Supplied entries:
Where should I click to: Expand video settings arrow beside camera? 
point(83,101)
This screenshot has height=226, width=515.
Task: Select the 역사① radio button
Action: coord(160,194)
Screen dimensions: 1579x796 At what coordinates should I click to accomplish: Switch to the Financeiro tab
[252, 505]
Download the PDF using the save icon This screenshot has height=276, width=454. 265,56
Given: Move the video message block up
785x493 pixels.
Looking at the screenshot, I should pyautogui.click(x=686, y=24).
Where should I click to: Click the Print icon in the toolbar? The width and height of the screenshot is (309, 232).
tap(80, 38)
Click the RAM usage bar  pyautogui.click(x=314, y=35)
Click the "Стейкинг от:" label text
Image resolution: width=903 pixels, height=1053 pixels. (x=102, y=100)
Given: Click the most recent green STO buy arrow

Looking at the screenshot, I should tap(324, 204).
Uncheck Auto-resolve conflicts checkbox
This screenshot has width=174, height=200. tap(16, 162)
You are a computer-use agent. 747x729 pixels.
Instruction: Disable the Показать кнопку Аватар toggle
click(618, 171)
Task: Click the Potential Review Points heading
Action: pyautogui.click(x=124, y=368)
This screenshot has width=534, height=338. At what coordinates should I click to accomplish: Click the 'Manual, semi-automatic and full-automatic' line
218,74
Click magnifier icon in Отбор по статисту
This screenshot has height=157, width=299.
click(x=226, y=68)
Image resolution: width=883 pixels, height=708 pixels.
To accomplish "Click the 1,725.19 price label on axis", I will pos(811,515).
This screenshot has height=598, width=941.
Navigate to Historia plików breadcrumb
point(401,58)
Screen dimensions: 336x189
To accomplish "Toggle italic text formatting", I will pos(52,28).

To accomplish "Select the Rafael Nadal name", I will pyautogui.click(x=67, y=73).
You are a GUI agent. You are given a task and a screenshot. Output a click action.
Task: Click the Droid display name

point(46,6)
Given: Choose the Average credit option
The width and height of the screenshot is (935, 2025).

Work to complete: Give an exact transcription of the data shown above.

Written reply:
Where should I click to: Expand video settings arrow beside camera? 
point(83,101)
This screenshot has height=226, width=515.
Task: Select the 역사① radio button
Action: coord(160,194)
Screen dimensions: 1579x796 At what coordinates should I click to accomplish: Switch to the Financeiro tab
[252, 505]
Download the PDF using the save icon This screenshot has height=276, width=454. 265,56
Given: Move the video message block up
785x493 pixels.
Looking at the screenshot, I should pyautogui.click(x=686, y=24).
Where should I click to: Click the Print icon in the toolbar? The width and height of the screenshot is (309, 232).
tap(80, 38)
Click the RAM usage bar  pyautogui.click(x=314, y=35)
Click the "Стейкинг от:" label text
Image resolution: width=903 pixels, height=1053 pixels. (x=102, y=100)
Given: Click the most recent green STO buy arrow

Looking at the screenshot, I should tap(324, 204).
Uncheck Auto-resolve conflicts checkbox
This screenshot has width=174, height=200. tap(16, 162)
You are a computer-use agent. 747x729 pixels.
Instruction: Disable the Показать кнопку Аватар toggle
click(618, 171)
Task: Click the Potential Review Points heading
Action: pyautogui.click(x=124, y=368)
This screenshot has width=534, height=338. At what coordinates should I click to accomplish: Click the 'Manual, semi-automatic and full-automatic' line
218,74
Click magnifier icon in Отбор по статисту
This screenshot has height=157, width=299.
click(x=226, y=68)
Image resolution: width=883 pixels, height=708 pixels.
To accomplish "Click the 1,725.19 price label on axis", I will pos(811,515).
This screenshot has height=598, width=941.
Navigate to Historia plików breadcrumb
point(401,58)
Screen dimensions: 336x189
To accomplish "Toggle italic text formatting", I will pos(52,28).

To accomplish "Select the Rafael Nadal name", I will pyautogui.click(x=67, y=73).
You are a GUI agent. You are given a task and a screenshot. Output a click action.
Task: Click the Droid display name

point(46,6)
Given: Choose the Average credit option
The width and height of the screenshot is (935, 2025).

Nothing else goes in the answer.